The California-based website spent more than £126,000 dealing with the security breach, which risked destroying “the whole enterprise” and was investigated by the FBI, a judge heard yesterday.
US authorities suspected the hacking had been industrial espionage but later found it to be the work of Sherlock Holmes fan Glenn Mangham, who was able to steal “invaluable” intellectual property while sitting at his computer in a bedroom in York.
Southwark Crown Court in London heard Mangham, 26, was a “computer nerd” and “ethical hacker” who had described himself as a security consultant.
In April and May last year he targeted multiple servers, bypassing Facebook’s security, and obtained restricted internal data after hacking into the account of one of the website’s employees.
He then tried to hide his actions, but the breach was picked up in a routine security review by the website and he was arrested by the FBI at his “middle class family” home in Cornlands Road, York.
Mangham, whose arrest last June was exclusively revealed by the Yorkshire Post, admitted infiltrating Facebook but said he had intended to show the website how it could improve its security. Giving evidence during his sentencing hearing yesterday, the software development student said he had provided a similar service for the search engine Yahoo.
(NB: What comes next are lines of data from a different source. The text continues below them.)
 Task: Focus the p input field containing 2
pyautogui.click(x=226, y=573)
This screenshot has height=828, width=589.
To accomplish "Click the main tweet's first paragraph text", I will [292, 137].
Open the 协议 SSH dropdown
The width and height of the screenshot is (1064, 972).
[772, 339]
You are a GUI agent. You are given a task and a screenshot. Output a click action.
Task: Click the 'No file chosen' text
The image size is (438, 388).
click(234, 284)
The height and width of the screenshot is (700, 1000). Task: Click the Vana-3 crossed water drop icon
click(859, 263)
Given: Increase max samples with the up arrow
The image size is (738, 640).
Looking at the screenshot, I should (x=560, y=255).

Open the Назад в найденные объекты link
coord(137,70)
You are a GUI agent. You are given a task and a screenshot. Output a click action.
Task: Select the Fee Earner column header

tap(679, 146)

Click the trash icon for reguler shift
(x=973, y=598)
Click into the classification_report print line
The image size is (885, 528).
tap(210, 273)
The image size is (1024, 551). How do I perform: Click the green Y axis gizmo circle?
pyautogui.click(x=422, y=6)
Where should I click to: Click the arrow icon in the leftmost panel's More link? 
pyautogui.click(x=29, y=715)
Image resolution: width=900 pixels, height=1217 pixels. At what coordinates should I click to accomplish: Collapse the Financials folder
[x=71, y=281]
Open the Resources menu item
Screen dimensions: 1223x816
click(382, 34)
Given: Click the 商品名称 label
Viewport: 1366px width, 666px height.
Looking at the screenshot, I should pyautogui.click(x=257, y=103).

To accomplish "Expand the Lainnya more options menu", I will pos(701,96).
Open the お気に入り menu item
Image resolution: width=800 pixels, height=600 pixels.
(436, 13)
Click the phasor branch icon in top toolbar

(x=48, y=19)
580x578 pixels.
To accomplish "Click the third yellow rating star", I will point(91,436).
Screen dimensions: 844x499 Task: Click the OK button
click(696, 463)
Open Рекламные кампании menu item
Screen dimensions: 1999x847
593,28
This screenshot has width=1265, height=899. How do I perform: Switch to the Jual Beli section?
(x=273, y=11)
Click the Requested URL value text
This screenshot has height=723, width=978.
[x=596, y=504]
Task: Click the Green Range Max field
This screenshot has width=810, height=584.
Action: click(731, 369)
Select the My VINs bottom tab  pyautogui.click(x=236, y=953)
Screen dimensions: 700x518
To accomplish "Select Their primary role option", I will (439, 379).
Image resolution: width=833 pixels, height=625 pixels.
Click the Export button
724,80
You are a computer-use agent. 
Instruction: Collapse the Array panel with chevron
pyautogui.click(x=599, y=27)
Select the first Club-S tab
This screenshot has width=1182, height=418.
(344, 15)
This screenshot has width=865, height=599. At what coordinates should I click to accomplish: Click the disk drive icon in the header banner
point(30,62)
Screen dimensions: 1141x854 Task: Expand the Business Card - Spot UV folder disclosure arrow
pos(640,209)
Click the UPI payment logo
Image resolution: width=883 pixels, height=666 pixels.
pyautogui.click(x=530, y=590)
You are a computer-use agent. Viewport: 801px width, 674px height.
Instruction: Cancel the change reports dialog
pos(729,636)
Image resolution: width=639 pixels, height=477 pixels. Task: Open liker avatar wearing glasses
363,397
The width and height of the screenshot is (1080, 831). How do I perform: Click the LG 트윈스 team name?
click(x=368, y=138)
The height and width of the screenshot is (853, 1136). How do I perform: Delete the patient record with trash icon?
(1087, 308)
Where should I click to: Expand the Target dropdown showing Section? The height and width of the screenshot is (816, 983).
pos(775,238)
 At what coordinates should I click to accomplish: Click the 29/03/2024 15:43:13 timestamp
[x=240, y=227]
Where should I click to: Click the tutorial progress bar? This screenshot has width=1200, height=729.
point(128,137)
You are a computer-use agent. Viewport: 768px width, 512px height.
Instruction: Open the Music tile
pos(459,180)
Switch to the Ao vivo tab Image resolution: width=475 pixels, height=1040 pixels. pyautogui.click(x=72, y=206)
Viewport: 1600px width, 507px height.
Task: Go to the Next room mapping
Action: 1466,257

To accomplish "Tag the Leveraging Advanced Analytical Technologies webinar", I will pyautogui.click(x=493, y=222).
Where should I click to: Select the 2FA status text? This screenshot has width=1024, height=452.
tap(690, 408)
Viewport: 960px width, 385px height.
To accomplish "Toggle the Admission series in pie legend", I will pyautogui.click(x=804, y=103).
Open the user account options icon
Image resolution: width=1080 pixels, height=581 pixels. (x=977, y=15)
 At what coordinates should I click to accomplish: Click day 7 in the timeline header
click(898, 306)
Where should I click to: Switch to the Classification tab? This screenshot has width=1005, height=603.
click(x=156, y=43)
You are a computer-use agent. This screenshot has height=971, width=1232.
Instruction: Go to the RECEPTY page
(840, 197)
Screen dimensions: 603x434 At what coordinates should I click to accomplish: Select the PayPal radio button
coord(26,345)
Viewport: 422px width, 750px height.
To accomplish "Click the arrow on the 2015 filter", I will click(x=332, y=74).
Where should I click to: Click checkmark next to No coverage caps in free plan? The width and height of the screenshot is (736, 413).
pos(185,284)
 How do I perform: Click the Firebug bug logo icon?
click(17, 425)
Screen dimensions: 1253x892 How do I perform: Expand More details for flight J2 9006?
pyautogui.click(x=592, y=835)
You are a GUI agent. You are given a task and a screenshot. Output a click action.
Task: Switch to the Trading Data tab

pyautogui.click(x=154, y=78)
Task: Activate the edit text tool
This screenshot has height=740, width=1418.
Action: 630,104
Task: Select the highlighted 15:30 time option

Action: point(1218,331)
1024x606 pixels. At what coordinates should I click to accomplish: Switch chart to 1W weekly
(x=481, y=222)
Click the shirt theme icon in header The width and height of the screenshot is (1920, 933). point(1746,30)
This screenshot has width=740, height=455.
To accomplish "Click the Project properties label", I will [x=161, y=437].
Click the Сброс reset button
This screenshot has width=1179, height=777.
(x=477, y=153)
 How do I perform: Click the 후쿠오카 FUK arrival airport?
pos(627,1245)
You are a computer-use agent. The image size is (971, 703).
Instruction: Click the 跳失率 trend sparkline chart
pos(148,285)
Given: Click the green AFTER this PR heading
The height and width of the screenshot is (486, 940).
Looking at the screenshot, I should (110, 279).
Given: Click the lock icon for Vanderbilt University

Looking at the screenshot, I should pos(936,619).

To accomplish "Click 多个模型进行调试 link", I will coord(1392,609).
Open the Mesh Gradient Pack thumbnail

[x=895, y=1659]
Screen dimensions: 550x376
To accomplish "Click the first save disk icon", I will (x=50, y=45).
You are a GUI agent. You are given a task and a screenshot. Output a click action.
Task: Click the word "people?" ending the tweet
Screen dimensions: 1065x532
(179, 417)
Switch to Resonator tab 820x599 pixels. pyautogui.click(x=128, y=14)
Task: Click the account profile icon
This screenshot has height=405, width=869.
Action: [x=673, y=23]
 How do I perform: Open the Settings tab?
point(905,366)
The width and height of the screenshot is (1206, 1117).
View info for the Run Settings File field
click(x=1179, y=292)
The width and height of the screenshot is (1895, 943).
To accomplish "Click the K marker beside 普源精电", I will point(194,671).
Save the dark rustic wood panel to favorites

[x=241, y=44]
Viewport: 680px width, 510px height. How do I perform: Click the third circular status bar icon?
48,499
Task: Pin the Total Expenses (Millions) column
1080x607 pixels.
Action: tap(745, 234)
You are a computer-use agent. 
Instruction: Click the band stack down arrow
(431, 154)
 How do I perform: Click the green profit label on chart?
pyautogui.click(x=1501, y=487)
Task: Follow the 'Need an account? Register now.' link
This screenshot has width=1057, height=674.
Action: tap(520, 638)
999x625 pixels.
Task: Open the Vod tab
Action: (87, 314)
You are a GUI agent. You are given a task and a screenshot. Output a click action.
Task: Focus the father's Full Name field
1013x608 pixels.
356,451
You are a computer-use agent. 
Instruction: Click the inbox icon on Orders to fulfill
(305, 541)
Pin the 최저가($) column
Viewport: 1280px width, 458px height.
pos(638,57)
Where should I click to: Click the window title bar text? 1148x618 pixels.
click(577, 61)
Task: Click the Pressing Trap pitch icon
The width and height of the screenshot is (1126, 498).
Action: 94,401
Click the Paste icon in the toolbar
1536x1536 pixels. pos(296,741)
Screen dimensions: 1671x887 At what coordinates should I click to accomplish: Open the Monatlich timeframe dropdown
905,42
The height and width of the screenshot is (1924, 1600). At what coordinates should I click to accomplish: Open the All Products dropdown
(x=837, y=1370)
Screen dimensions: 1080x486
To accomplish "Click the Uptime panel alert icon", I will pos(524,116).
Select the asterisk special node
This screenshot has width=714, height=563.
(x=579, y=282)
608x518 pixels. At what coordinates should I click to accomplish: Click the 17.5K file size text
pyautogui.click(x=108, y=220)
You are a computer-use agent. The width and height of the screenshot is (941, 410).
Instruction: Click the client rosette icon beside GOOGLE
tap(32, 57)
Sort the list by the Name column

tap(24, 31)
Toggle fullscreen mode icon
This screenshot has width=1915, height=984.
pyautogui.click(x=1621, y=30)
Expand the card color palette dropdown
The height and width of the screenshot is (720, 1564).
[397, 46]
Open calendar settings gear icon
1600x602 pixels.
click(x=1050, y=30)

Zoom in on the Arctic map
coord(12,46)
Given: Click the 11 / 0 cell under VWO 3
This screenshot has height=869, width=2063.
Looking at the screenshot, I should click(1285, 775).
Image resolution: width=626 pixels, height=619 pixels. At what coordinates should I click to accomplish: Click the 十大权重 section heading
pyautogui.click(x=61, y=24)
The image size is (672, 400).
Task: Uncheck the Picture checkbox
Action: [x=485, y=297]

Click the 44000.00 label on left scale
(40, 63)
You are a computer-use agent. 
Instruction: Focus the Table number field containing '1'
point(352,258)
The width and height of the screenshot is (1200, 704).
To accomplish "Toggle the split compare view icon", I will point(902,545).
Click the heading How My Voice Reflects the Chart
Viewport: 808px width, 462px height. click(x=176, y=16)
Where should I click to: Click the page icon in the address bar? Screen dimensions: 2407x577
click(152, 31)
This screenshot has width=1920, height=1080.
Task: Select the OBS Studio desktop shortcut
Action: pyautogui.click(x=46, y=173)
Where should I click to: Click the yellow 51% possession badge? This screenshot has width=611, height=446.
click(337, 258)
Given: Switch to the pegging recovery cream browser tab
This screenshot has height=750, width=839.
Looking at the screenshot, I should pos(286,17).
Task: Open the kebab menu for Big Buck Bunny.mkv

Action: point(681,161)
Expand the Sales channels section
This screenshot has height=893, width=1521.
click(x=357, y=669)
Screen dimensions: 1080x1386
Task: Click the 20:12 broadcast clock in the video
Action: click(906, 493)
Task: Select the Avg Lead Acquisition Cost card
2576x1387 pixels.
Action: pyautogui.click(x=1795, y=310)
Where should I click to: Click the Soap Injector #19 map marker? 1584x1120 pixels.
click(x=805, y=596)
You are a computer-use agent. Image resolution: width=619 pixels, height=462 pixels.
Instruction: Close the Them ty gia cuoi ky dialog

“It was to identify vulnerabilities in the system so I could compile a report that I could then bundle over to Facebook and show them what was wrong with their system,” he said.
But Mangham’s claims were rejected by prosecutor Sandip Patel, who said: “This represents the most extensive and grave incident of social media hacking to be brought before the British courts.”
The court heard Mangham showed strong signs of Asperger’s syndrome, and may have been trying to prove himself to his father, who works in the computer industry.
Judge Alistair McCreath jailed Mangham for eight months and told him his actions had “real consequences and very serious potential consequences,” which could have been “utterly disastrous” for Facebook.
The judge acknowledged that Mangham had no previous convictions and never intended to pass on the information to anyone else, but added: “This was not just a bit of harmless experimentation. You accessed the very heart of the system of an international business of massive size, so this was not just fiddling about in the business records of some tiny business of no great importance.”